Precursor microRNA family

miR-30 microRNA precursor is a small non-coding RNA that regulates gene expression. Animal microRNAs are transcribed as pri-miRNA (primary miRNA) of varying length which in turn are processed in the nucleus by Drosha into ~70 nucleotide stem-loop precursor called pre-miRNA (precursor miRNA) and subsequently processed by the Dicer enzyme to give a mature ~22 nucleotide product. In this case the mature sequence comes from both the 3' (miR-30) and 5' (mir-97-6) arms of the precursor. The products are thought to have regulatory roles through complementarity to mRNA.

A screen of 17 miRNAs that have been predicted to regulate a number of breast cancer associated genes found variations in the microRNAs
miR-17 and miR-30c-1, these patients were noncarriers of BRCA1 or BRCA2 mutations, lending the possibility that familial breast cancer may be caused by variation in these miRNAs.

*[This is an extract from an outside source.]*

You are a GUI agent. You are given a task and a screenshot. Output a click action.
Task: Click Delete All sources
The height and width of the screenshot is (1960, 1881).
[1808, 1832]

Members of the miR-30 family have been found to be highly expressed in heart cells.

==Targets of miR-30==
It has been shown that the integrin ITGB3 and the ubiquitin conjugating E2 enzyme UBC9 are downregulated by miR-30. It has also been suggested that the TP53 protein may be a target of miR-30c and miR-30e. An immunoblot analysis revealed that p53 expression levels were elevated upon knockdown of miR-30c and miR-30e.